An FYI about systemd

After spending the past hour troubleshooting a "Welcome to emergency mode" problem on my system, whereby after a quick recovery mode test to see if I had finally got it working I couldn't boot anything but emergency mode, I figured I should post this in case it helps someone out in the future.

If you use systemd, have a partition mounted via fstab, and change that partition (whether it be splitting it, formatting to a different FS or whatever - anything that will change the way the drive presents itself to the system), be sure to change your fstab entry before you reboot. If you don't, systemd will choke and drop you to emergency mode at boot without so much as a bye or leave, and nothing to tell you why.

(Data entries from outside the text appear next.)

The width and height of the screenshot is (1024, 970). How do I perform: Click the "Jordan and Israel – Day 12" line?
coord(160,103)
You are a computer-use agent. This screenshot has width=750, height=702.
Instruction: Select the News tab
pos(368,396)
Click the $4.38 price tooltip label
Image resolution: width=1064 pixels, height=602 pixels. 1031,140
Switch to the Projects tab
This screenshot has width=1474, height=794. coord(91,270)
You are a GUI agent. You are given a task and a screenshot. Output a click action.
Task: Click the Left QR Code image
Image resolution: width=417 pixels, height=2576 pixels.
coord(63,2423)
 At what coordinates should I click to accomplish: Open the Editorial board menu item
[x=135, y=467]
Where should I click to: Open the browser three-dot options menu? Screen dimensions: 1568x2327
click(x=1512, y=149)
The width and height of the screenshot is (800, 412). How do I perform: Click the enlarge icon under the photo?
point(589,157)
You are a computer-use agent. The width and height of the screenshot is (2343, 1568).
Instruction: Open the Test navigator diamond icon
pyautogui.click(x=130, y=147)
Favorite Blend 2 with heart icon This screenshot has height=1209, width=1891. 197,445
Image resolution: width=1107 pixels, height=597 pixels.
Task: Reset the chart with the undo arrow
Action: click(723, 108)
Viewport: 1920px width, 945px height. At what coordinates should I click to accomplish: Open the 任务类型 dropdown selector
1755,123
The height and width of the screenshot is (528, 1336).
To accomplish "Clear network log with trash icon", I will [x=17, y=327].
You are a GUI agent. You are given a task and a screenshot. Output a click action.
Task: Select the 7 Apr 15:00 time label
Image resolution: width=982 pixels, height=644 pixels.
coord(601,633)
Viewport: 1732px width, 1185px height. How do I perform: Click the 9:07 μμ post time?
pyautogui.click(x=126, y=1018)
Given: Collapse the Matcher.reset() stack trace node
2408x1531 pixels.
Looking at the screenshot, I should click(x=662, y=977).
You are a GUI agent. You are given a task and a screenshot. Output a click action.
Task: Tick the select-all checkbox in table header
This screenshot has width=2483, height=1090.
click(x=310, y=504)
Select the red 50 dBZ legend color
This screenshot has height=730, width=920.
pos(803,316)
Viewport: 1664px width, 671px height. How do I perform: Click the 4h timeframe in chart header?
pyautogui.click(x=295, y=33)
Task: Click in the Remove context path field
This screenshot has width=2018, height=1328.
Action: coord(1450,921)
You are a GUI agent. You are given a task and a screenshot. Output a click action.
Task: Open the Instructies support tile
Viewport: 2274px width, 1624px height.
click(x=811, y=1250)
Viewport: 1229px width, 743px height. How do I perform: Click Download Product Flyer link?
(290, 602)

In my case, I'd reformatted an ext4 partition on my SSD to NTFS while testing efficiency to see if I could carry some benefits across to Windows on those rare occasions that I actually boot Windows, but I'd forgotton to change the fstab entry, and since I hadn't rebooted my system for three days, I'd forgotten I made the change. Oddly, my fstab and grub entries got themselves re-written to boot from and mount the platter drive rather than the SSD, too (adding to the confusion for me). I presume it picked the entries up from the platter drive, though how they got written back to the ssd I have no idea.

Even more annoying, systemd reported an error on one drive, though the one it complained about is not mounted at boot and is a truecrypt partition anyway. It didn't stop me trying all sorts of things (including adding it to fstab with "nofail") trying to get it working. The fix in the end was to comment out the entry for the changed partition and then it booted like nothing had happened. That hasn't stopped me missing my mid-week pint while I fixed it, though sad

I hope this saves someone else the headache.


Ryzen 5900X 12 core/24 thread - RTX 3090 FE 24 Gb, Asus Prime B450 Plus, 32Gb Corsair DDR4, Cooler Master N300 chassis, 5 HD (1 NvME PCI, 4SSD) + 1 x optical.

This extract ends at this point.